Now I had to identify which wire was the common and which
were the power or hot wire for each color.
I did this by
attaching my multi meter to 2 of the 4 wires and after setting my meter to D/C
(LEDs are D/C powered, that’s what the rectifier does. Basically it changes A/C to D/C )
turned on the power strip switch and read the voltage. There should have been
somewhere around 112 VDC reading on the meter if 1 of the wires was hot and 1
was the common. If there was a minus sign- in front of my meter reading the leads were reversed. There is only one HOT so if I had the correct voltage and no minus sign, the red lead was on the HOT wire. I shut
off the switch and unplugged the power strip.
If I didn't have the correct voltage I left one lead (A) connected and
attached the second (B) to another wire.I then plugged in the
power strip and turned on the switch. I
used the same procedure above to determine the common and hot wires.
In my case the Brown
wire was the HOT or positive. The Blue, Black and Yellow were the common or negative wires.

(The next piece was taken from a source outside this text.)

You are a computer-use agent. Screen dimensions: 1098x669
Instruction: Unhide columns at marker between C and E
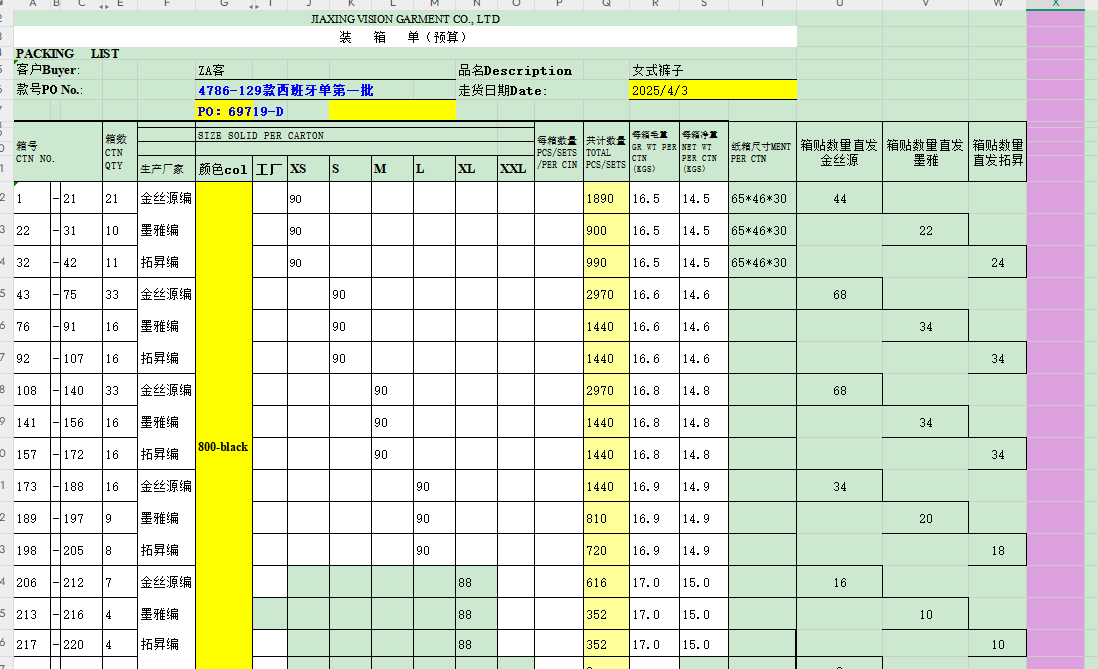pyautogui.click(x=103, y=5)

The next step was to attach a Female plug to the wire FROM
the rectifier. I spliced in pieces of wire to make it easier to work with and
to be able to hide the ugly yellow plugs.
I used white (Black or Red would have made more sense for the Hot) for the positive and
colors for the negative. I used polarized plugs with a ground so they could
only be plugged in one way. I connected all the negatives to one wire (Black)
and then to the copper or brass colored screw. It was OK to put them together
because they were all the same negative voltage.
The positive I connected to the white or silver colored
screw.
The main thing was to be sure that when everything was plugged in the negatives
went together and the positives went together.
Next I
attached the male plugs to the other part of the cord that went to the rope
light. One plug for each color in the rope. Again I spliced in longer pieces of wire. On
this end I had 3 plugs and only 1 positive so I had to jump from the first plug
to the second and then from the 2nd to the 3rd.
I stayed with the same color screws as before.
White Pos+ and Brass Neg-
The last thing to do
was determine which power cord in the LOR controller powers the unit. I plugged
the cords in 1 at a time and when the red light came on I knew it was the
correct cord. That cord I plugged into the regular 120 VAC power source. I didn't know at the time if the LOR controller would work with DC and I wasn’t going to find
out. They cost too much to experiment.
I checked with light o rama. the controllers will not work with D/C. It will destroy them.
The other cord from
the LOR (it was in with cords 1-8) I plugged into the female plug from the
rectifier of the rope light power cord. I could not use the 9-16 side of the unit because it's powered by the 120vac.
After that it was a matter of testing and getting Val to
sequence something.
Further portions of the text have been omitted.